Stored items:
########

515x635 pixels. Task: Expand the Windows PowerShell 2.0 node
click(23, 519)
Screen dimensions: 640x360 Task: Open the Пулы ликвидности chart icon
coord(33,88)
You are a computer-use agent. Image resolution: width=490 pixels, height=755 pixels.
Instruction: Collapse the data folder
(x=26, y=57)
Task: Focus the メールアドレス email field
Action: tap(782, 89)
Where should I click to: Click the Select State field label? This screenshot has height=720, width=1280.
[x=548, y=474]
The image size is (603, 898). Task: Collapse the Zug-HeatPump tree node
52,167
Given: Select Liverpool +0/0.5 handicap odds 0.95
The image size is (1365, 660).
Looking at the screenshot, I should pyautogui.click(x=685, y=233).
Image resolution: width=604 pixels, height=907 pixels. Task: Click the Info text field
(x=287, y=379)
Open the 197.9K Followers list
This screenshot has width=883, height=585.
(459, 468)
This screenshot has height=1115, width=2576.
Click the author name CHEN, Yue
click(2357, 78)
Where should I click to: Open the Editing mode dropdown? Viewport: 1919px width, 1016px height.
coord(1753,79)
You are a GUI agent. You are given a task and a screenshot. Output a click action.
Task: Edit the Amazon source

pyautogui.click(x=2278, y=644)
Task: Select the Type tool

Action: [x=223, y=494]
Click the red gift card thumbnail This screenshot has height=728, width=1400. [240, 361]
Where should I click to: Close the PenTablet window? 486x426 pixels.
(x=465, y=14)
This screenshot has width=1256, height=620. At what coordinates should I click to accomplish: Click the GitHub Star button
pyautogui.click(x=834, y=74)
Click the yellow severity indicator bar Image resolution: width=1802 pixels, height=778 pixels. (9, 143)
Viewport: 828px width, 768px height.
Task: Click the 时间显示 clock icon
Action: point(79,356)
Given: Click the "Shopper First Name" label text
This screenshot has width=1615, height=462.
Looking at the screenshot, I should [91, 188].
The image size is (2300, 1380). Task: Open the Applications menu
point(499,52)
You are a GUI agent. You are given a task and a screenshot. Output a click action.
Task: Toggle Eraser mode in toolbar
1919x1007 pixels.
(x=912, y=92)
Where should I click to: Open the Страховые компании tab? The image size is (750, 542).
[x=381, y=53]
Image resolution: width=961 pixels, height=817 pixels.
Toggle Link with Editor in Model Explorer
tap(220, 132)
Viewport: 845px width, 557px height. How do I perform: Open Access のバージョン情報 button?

########

Description of the task
From the line containing "This screenshot has width=1256, height=620." down to the final line of the data, write out every line exactly; both the first and last of these belong in your answer, and nothing else does.

Worked solution
This screenshot has width=1256, height=620. At what coordinates should I click to accomplish: Click the GitHub Star button
pyautogui.click(x=834, y=74)
Click the yellow severity indicator bar Image resolution: width=1802 pixels, height=778 pixels. (9, 143)
Viewport: 828px width, 768px height.
Task: Click the 时间显示 clock icon
Action: point(79,356)
Given: Click the "Shopper First Name" label text
This screenshot has width=1615, height=462.
Looking at the screenshot, I should [91, 188].
The image size is (2300, 1380). Task: Open the Applications menu
point(499,52)
You are a GUI agent. You are given a task and a screenshot. Output a click action.
Task: Toggle Eraser mode in toolbar
1919x1007 pixels.
(x=912, y=92)
Where should I click to: Open the Страховые компании tab? The image size is (750, 542).
[x=381, y=53]
Image resolution: width=961 pixels, height=817 pixels.
Toggle Link with Editor in Model Explorer
tap(220, 132)
Viewport: 845px width, 557px height. How do I perform: Open Access のバージョン情報 button?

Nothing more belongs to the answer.